Football’s governing body in Africa has been shown to be in a state of disarray, an audit has revealed.
The investigation into the Confederation of African Football (CAF) questioned the body’s accounting, its governance and its payments.
Amongst other details, the audit, carried out by Pricewaterhouse Coopers, found that: CAF’s accounting was “unreliable and not trustworthy”; some 35 of 40 large payments, totalling $8.3m, were “unusual” or had “little or no supporting documentation”; CAF is “understaffed” with an “overworked” and “demotivated” workforce; CAF’s presidential office was “directly involved” in the controversial decision to employ Tactical Steel, a little-known gym equipment manufacturer, to become a key supplier of sportswear
The audit highlighted transactions totalling more than $20m, which either have “little or no supporting documentation” or were considered “higher risk”.

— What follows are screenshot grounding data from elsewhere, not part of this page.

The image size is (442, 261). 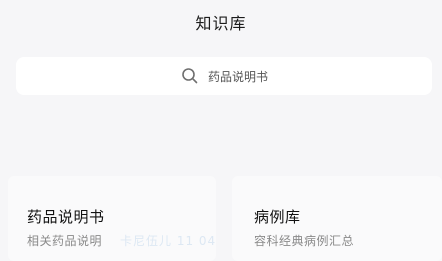 I want to click on page-title: 知识库, so click(x=221, y=24).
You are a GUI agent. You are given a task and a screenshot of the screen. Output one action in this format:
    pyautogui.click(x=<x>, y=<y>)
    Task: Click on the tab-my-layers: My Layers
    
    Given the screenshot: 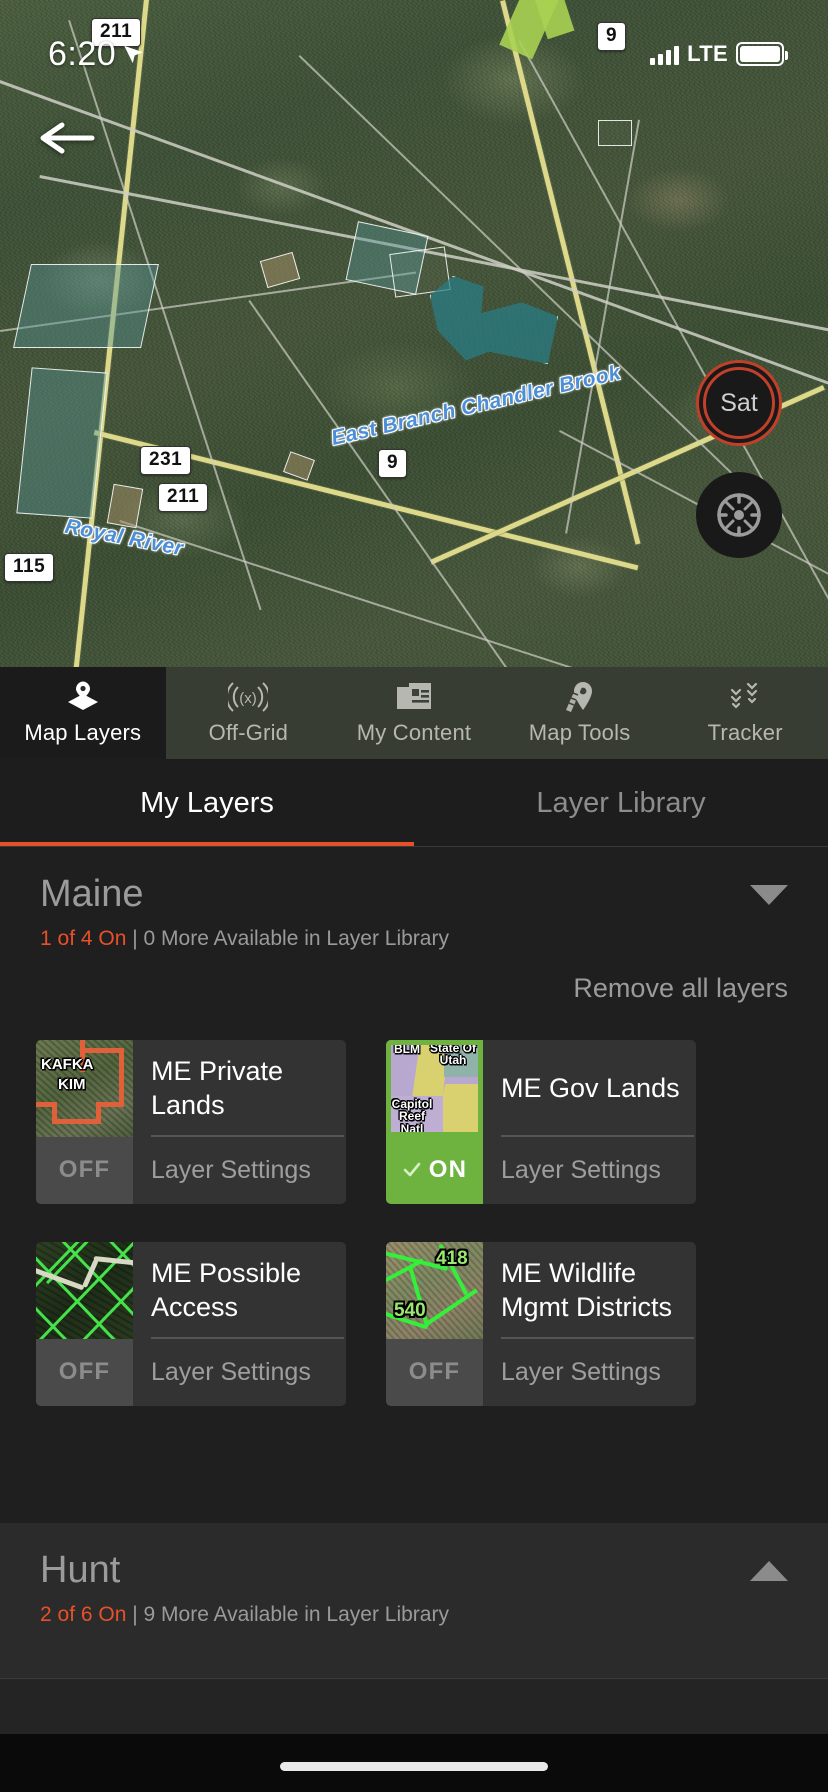 What is the action you would take?
    pyautogui.click(x=207, y=803)
    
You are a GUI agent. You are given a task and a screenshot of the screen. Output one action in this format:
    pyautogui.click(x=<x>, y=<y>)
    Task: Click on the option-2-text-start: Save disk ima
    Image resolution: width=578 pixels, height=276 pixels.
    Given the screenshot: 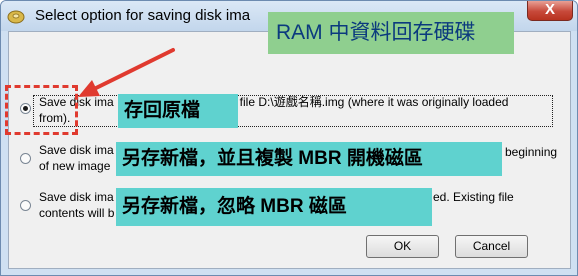 What is the action you would take?
    pyautogui.click(x=76, y=150)
    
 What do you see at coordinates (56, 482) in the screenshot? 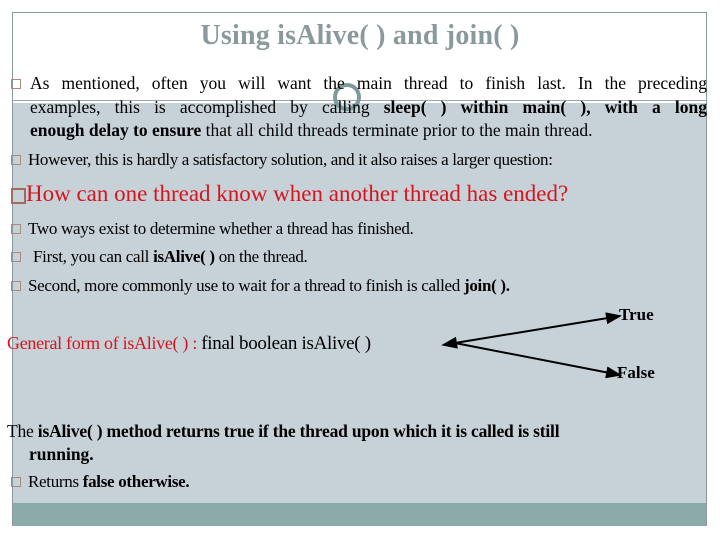
I see `bullet-6-text: Returns` at bounding box center [56, 482].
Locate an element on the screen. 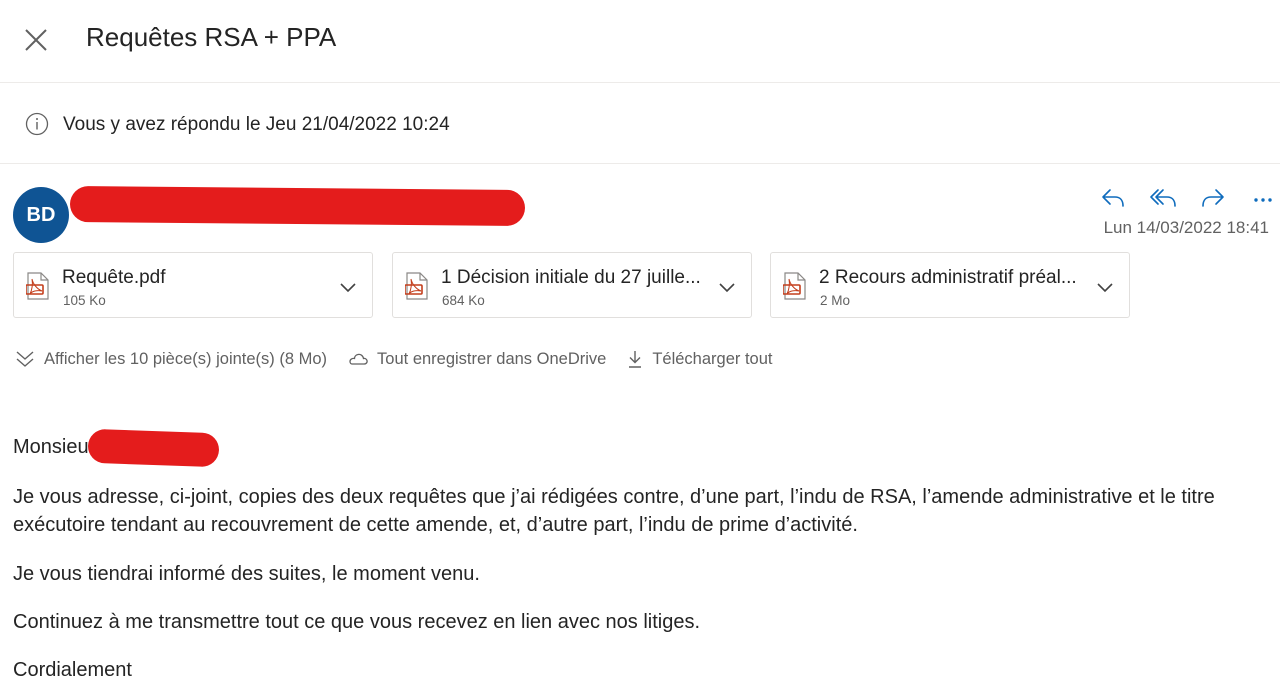 This screenshot has height=684, width=1280. message-subject: Requêtes RSA + PPA is located at coordinates (212, 37).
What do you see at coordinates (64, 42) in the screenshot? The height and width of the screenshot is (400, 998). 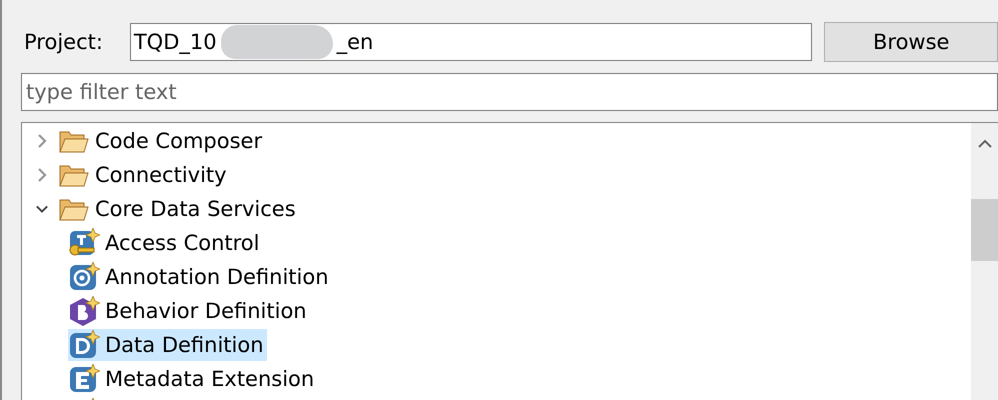 I see `project-label: Project:` at bounding box center [64, 42].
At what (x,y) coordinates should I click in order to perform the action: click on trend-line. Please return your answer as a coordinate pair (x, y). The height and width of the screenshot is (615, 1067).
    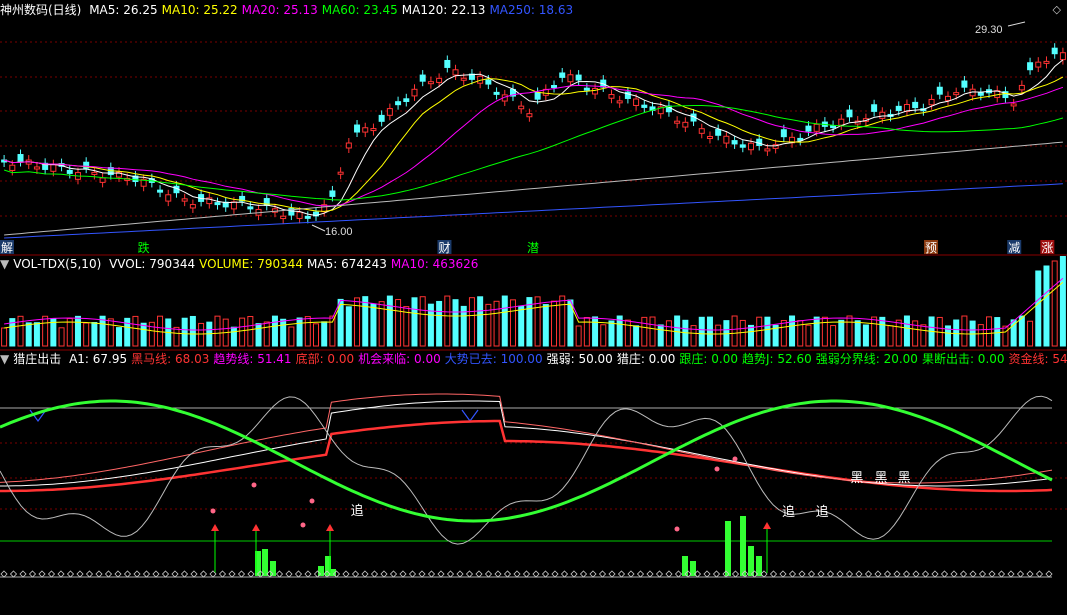
    Looking at the image, I should click on (526, 438).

One area the PwC audit suggested further investigating was “the role played” by CAF President Ahmad and his attaché, Loic Gerand, among others, in the deal with French company Tactical Steel. The company’s financial dealings with CAF were described as “highly suspicious”.
Ahmad has already strenuously denied any wrongdoing with regard to this case.
The forensic audit — which was complicated by CAF’s tendency to make most of its payments in cash — also suggested considerable reforms were needed throughout CAF.